Significa partecipare alla comunione trinitaria, fin da ora… è una realtà che ci supera e solo lo Spirito santo può darci di comprendere, per quanto ci è possibile, e vivere nella nostra fragile esistenza.

Quando Gesù non potrà più essere presente fisicamente tra i suoi sarà lo Spirito santo, che è Spirito di comunione, a tenere viva la presenza di Gesù tra i suoi, ad approfondire e a fare memoria della parola di Gesù. Leggiamo in Gv 2,22 “Quando poi fu risuscitato dai morti, i suoi discepoli si ricordarono che aveva detto questo (la distruzione del suo corpo, tempio nuovo), e credettero alla Scrittura e alla parola detta da Gesù”. La morte e la resurrezione di Gesù sono sempre al centro della comprensione e la comprensione avviene grazie allo Spirito santo. E non è un fatto privato ma esperienza vissuta all’interno di una comunità cristiana.

“Vi lascio la pace, vi do la mia pace”. Non è la pace instabile e sempre minacciata che dà il mondo, frutto di compromessi e convenienze: è una pace profonda che non possiamo darci da noi stessi, magari con tecniche elaborate, non è legata a stati d’animo passeggeri, è un dono, da ricevere, ricercare, custodire, invocare. Una pace stabile, vera, legata alla fedeltà di Cristo verso di noi, quella fedeltà che non viene mai meno, non come le nostre spesso precarie fedeltà. È una pace che rimette i peccati e guarisce, che ci permette di stare con Cristo, di legare i nostri pensieri ai suoi pensieri. 

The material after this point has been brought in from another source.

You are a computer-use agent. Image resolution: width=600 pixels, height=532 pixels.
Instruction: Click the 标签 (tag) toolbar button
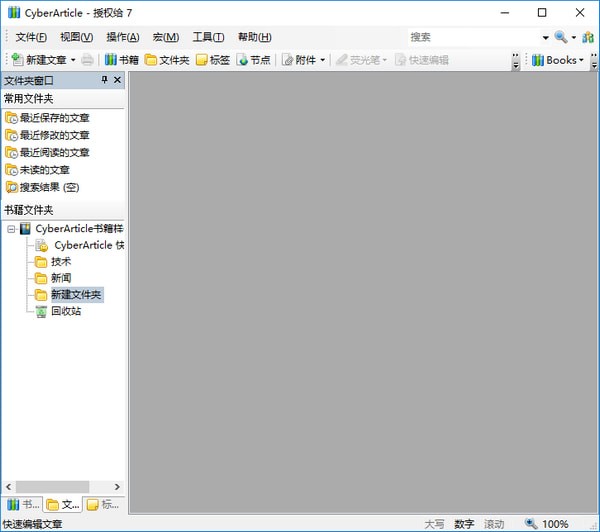212,60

L’evangelo di Giovanni ci parla di questa pace qui, appena prima della Passione e, subito dopo, alla Resurrezione: è la pace che viene dal Crocifisso Risorto. Non è un augurio ma ha un peso reale: è una pace che persiste anche nelle tribolazioni, nelle persecuzioni. Non sta nell’assenza della croce ma nella forza di passarci attraverso senza venir meno, senza disperare. L’apostolo Paolo dirà che Cristo è la nostra pace. La nostra pace è una persona che ci ama, quando ne siamo convinti e quando non sappiamo crederci. Sempre.